The risk to reasonably healthy people is not what the MSM is making it out to be. I get it that we need to protect the frail elderly people. Maybe 3% of people even get serious symptoms. 80% of people have no or slight symptoms. The death rate will end up being about 0.2% when all is said and done. That is just a bad flu year. It has all been blown way out of proportion.

First - it's already gone beyond a bad flu year - the worst seasonal flu  in the US, in the past 50 years, was at 80 thousand deaths, over six months - and that was mostly because that year's vaccine wasn't as effective as other years - a "bad" US flu year typically comes in about 50000 deaths....COVID blew past that 80k in three months.   And that's with social distancing measures in place.  Even when you take the novel flu pandemics, like Hong Kong, H1N1, Spanish Flu, etc, the comparisons become apparent.   H1N1 killed about 100000 Americans over 12-18 months...with no social distance measures in place.   The lock down rules around the world are the only reason the COVID death count isn't ten time higher, to this point.    Even with lockdown measures, worldwide the COVID-19 death count, through four months, is not far from the number of a bad worldwide 12 month flu death count.

The difference is those pandemics (not even Spanish Flu) didn't have the contagiousness COVID-19 does.

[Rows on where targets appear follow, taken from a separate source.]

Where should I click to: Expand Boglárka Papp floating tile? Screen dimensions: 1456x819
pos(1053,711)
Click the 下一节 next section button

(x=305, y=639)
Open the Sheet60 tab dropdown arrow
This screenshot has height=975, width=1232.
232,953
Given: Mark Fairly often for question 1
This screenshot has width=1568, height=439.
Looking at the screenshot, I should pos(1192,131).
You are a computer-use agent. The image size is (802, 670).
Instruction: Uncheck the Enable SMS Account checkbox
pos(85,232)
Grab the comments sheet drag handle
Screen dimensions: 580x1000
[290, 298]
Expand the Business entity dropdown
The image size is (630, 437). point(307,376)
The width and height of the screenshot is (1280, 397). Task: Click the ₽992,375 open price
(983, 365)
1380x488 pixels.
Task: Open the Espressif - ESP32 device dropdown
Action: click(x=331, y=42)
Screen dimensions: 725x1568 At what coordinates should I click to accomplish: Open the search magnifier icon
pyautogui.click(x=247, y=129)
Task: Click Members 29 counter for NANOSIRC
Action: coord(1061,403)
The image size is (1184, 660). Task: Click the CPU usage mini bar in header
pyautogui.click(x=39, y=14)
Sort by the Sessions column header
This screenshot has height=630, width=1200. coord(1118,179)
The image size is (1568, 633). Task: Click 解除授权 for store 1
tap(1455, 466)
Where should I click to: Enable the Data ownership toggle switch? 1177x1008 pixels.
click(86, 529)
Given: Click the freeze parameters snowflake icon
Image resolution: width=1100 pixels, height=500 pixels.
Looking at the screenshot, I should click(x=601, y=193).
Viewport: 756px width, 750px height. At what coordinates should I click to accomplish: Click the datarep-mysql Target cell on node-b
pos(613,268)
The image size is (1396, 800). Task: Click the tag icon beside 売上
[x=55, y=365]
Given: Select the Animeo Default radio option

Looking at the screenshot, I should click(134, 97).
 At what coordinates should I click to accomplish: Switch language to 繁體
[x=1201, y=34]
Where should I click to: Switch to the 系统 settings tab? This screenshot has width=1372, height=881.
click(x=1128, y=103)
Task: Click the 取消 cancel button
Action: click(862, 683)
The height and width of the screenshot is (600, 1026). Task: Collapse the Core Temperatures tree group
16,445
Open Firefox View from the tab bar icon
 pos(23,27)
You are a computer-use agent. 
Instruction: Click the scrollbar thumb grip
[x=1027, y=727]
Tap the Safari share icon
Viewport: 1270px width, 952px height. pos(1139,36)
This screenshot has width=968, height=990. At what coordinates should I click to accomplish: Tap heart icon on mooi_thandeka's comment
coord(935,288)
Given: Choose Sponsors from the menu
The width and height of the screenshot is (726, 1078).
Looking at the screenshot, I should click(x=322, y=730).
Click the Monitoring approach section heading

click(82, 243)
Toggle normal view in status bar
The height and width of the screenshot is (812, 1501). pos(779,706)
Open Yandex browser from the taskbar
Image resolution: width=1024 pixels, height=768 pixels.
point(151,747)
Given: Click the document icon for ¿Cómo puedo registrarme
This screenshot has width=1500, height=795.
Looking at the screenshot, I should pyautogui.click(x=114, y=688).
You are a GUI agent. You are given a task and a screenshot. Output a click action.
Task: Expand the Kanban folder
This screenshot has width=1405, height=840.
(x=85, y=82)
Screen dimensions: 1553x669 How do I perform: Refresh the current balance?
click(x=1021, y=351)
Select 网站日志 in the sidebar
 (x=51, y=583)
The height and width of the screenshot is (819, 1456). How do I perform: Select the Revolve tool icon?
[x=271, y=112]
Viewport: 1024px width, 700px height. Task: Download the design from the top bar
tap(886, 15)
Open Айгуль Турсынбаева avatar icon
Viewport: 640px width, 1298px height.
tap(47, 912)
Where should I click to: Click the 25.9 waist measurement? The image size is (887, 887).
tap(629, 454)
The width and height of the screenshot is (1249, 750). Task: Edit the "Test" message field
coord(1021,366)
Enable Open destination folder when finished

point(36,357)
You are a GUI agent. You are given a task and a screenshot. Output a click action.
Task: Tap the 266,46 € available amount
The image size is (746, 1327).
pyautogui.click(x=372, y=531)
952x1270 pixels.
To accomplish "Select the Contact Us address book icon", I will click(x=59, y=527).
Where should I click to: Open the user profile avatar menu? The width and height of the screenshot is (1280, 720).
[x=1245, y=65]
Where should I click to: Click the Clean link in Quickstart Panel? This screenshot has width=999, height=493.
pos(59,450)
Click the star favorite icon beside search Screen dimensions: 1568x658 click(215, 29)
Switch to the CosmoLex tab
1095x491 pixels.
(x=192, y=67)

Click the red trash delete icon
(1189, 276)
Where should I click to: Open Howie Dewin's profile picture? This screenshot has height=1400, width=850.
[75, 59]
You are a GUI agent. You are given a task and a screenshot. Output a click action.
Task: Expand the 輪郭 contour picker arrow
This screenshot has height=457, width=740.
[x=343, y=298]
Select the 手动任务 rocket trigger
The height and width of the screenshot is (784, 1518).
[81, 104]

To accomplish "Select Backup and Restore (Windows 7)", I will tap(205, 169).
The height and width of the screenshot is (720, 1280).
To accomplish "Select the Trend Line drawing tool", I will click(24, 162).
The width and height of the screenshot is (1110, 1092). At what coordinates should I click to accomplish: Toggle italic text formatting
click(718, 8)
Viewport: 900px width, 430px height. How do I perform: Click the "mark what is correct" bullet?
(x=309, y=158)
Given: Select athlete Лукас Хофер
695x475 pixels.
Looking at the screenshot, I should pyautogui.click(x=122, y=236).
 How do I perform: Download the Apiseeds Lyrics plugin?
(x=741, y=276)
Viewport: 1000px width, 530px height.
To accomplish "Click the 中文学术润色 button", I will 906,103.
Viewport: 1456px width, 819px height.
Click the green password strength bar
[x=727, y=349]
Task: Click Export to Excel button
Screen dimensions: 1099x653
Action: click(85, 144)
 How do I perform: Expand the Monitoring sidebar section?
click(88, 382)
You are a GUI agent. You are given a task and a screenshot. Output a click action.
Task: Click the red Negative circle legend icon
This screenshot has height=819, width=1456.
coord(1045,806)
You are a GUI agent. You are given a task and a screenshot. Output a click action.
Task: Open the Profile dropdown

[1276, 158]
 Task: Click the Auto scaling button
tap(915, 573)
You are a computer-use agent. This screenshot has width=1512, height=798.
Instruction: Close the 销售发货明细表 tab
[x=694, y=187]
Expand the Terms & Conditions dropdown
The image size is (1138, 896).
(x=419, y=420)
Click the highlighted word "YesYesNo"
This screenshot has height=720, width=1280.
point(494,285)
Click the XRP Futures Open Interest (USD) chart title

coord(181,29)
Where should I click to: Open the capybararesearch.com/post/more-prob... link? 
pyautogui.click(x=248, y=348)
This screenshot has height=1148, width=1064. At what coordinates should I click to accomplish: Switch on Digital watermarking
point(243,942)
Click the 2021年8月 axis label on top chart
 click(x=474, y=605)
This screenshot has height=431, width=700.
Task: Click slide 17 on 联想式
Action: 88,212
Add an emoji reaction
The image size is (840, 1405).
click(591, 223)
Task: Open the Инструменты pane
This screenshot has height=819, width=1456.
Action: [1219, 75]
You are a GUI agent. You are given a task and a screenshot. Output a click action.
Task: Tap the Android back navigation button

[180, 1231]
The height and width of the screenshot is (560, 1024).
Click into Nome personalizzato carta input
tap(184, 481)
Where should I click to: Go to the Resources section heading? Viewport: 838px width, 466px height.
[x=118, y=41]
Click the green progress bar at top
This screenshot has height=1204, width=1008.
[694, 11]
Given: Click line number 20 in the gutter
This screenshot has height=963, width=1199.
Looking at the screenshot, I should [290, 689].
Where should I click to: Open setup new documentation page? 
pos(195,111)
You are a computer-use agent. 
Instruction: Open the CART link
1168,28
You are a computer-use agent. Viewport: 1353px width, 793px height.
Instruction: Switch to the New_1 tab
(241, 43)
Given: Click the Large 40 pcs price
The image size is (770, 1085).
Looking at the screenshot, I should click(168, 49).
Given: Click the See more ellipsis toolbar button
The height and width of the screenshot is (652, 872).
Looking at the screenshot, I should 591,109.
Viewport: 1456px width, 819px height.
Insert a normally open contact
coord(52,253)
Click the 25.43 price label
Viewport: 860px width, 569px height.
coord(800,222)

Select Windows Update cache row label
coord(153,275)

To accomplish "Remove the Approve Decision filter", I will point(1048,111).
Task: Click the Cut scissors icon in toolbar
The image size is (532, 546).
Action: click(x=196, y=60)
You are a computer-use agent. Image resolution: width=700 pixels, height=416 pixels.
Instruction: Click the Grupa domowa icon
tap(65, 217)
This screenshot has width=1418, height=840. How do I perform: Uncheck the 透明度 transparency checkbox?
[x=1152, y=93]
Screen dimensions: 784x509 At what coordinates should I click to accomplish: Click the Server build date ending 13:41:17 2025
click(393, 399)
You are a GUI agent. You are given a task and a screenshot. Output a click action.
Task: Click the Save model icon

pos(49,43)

The r0 for H1N1 was 1.3...right in line with a seasonal flu.  The r0 for COVID-19 is 5.7.  That's the difference, and that is the driving force behind all these measures.

So, even if the death rate comes in at 0.2% (which is still twice that of a seasonal flu), the elevated r0 throws that out the window.

The death rate, whatever it ends up being, is dependent on the capabilities of the health care system.  So, if we say COVID kills 1% of anyone who gets it, that assumes the health care system can treat EVERYONE who gets it with the same level of care.  We know that many of the people who have survived COVID have only done so because they've been able to get the medical attention and/or ventilator service they needed.   If at any point capacity is overwhelmed, that 1% goes up...exponentially.   And because the r0 is so high, more people get the disease at once...greatly increasing the chances of the system being overwhelmed.  Italy lost more people in a few weeks than they'd typically lose over the course of an entire bad flu season.

So, just stop with the "it's just a flu" line.  Dismissing it in January as "just another flu" was understandable...now it's just stubbornness.